Understanding the Gold Rush: What is it and why is it important?

The Gold Rush is a term used to describe a phenomenon in the gold market with a significant increase in demand and price for the precious metal during a specific season. It is the second-strongest seasonal rally in the gold market, following the traditional year-end rally. The Gold Rush typically occurs during the summer months, from the latter portion of July through the end of August. So, why is the Gold Rush important? 

Several factors contribute to the Gold Rush. One major factor is the seasonal tendency of interest rates to decline during the Gold Rush period. Higher interest rates are a headwind to gold price appreciation, and lower interest rates are a tailwind. Traditionally the United States (US) government's year-end is September 30. During this period, the US does not need to issue as many debt products (Bonds, Notes, Bills, etc.) 

April 15 is the deadline for American taxpayers to pay government taxes on their earned income. For 2022 the US collected $5.03 trillion in federal revenues, which was $630 billion higher than in 2021. 

These factors contribute to more cash leaving the private sector and flowing to the government for their expenditures, contributing to lower interest rates. 

Economic indicators, such as inflation rates or interest rate decisions, can also impact the attractiveness of gold as an investment asset. 

Market participants can strategically position themselves to take advantage of this seasonal rally by understanding the Gold Rush and its underlying factors.

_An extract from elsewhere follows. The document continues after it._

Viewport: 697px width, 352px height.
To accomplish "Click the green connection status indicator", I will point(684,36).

Whether through buying physical gold, investing in gold-related stocks and exchange-traded funds (ETFs) symbol GLD, or trading gold futures, symbol GC for a standard size or MGC (Barchart symbol GR) for the micro-size, and options, the Gold Rush potentially presents an opportunity to profit from the price movements in the gold market. 

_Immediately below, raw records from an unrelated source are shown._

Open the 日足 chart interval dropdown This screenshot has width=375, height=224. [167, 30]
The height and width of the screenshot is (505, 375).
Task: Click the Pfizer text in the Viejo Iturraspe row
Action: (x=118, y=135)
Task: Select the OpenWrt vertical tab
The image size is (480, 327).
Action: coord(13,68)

However, it is essential to note that while the Gold Rush can offer lucrative opportunities, it also comes with risks. Market volatility, unexpected events, and fluctuations in global economic conditions can all impact the gold market. Therefore, before participating in the Gold Rush, thorough research, risk management strategies, and consultation with financial professionals are recommended. 

Seasonal Analysis 

Source: Moore Research Center, Inc. (MRCI) 

The above chart is research provided by MRCI with a 15-year average of how gold has performed during different periods of the year. On the left is the end-of-year rally that usually begins in November and last until February of the following year. Gold usually makes its most distinctive move during this period. The second-largest movement, the Gold Rush, begins in the latter part of July and runs until the end of August when gold traditionally puts in its seasonal high price. 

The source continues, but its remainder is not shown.